One fact became very clear, actual final resolution of the varied problems I and others described, generally involved employing repair persons, and/or visiting store keepers, then ultimately transferring some form of monetary funds from ourselves to others. Personally, in this process I like to think I'm helping the economy despite impoverishing myself.

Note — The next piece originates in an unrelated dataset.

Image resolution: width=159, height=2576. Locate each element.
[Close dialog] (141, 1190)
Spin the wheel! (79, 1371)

I noted some who commented about their experiences, also shared their various coping mechanisms. I soon realized the import of these informative offerings and am especially appreciative to each who shared. I have come to believe as a public service I am duty bound to briefly summarize what I've learned from them for my own and others possible future reference. I do stop just short of recommending some of these measures, since some refer to unusual less traditional methodology. In fact, some of their methods could even be thought of as unorthodox. However, I say, whatever works, is worth a try. But, I offer this caution and disclaimer, that if you undertake any of these actions, you do so of your own volition and at your own risk.

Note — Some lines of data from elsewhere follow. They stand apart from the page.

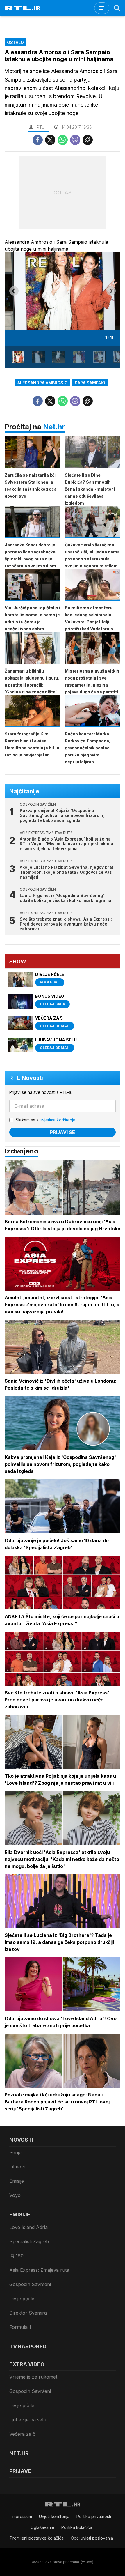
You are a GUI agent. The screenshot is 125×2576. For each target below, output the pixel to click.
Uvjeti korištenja (54, 2516)
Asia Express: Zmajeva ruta (39, 2270)
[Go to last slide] (14, 291)
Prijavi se (62, 1132)
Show (17, 961)
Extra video (26, 2364)
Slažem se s (46, 1119)
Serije (15, 2152)
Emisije (16, 2181)
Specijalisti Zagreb (29, 2241)
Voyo (15, 2195)
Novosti (21, 2140)
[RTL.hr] (22, 8)
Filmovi (17, 2167)
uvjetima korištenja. (58, 1119)
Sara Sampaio (90, 382)
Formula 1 (20, 2327)
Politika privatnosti (93, 2516)
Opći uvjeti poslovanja (92, 2538)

Joy at "Joy of Six" employs an interesting technique in times of disaster, but a coffee table is required. I believe her description suggests it's important to undertake this measure soon after first discovering major interior house destruction is underway. Actually it's quite simple, you just run round and round the coffee table, but she failed to disclose the length of time for which this must be continued. Also, I'm not clear about whether this action is to be done only in instances when unwanted water is spurting from wall pipes into various rooms in the house, or if the activity can be utilized for more ordinary catastrophes like a ceiling falling down. Perhaps she's still perfecting the technique.
Since I have two small rectangular coffee tables, I'm adapting her methodology to include aligning my tables in such a way I can include not only repetitively running around them, but jumping over them one at a time, should I ever encounter the problem she described.

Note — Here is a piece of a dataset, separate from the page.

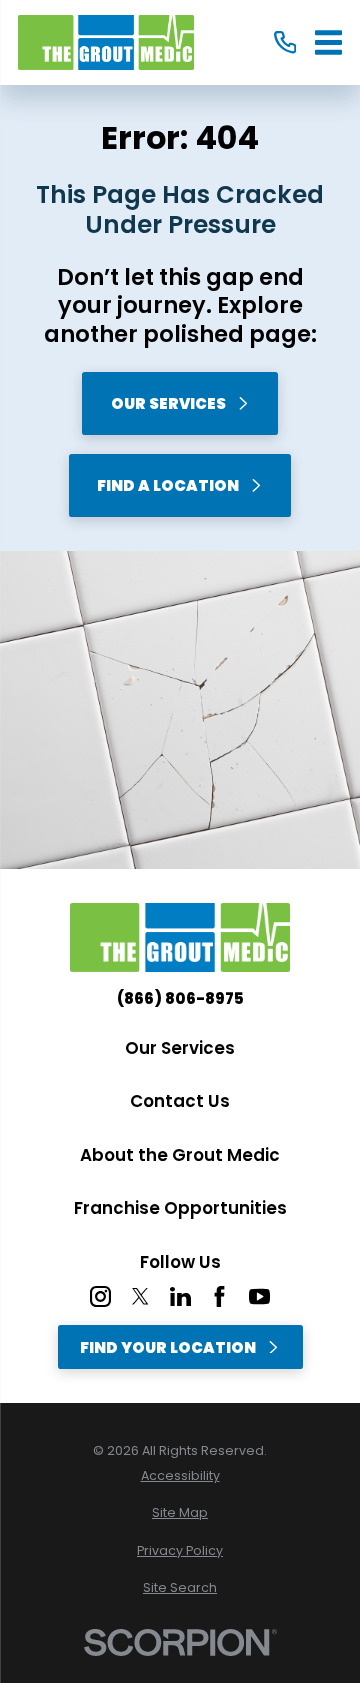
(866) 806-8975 (180, 998)
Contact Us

I'm so happy I became a blogger and have an opportunity to learn all this from others.
Millie at "My Mom's Blog" quickly ascertained numbers were coming into play, citing the possibility the old saw about events happening in "threes" or that combinations might be at work. She's probably still trying to master how to overcome that challenge, as I haven't been able to figure it out either.
Pattie at "Texas Trifles" can always be counted upon to provide more exotic strategies that often have their roots in Deep South traditions, Texas folklore, or emerge from Louisiana's swamps. Some less well-informed individuals might discount them as simple myths. She clearly recognizes we should all be thinking more along the lines of preventative measures, though some of her suggestions can be instituted to ward off repetition of previous problems.
Reading of my woes, she instantly recognized the presence of "bad juju." She counseled my need for "mojo" to ward off evil spirits. A musical link she provided obviously set the right mood to initiate a search for just the right mojo. She reminded me of the possible benefits of dried chicken feet, candle lighting, but I failed to grasp the significance of her suggestion a "bottle tree" might be beneficial. I even naively suggested she must be confused (as she once erroneously thought I was) and was referring to the bottle brush tree.
Fortunately, Chancy, "Driftwood Inspiration" at quite knowledgeable herself about southern traditions, was intrigued enough to search for more information about the bottle tree. Thanks to Chancy for sending me this link to "Out of Nowhere" by Don Drane, with a colorful picture of a bottle tree.
You may see here, 74 yr old Charlotte Conner has an impressive looking "Blue Bottle Tree."
Then among the Mississippi Delta Artists there is the "Bottle Tree Man" who has a different variety tree.
Africa is the bottle tree's place of origin. The belief is the night's evil spirits are captured in the bottles, then destroyed when the next day's sunlight penetrates them as described in this Wikipedia article.
I'm sure there are many more ways to alleviate our woes, but these must suffice for now.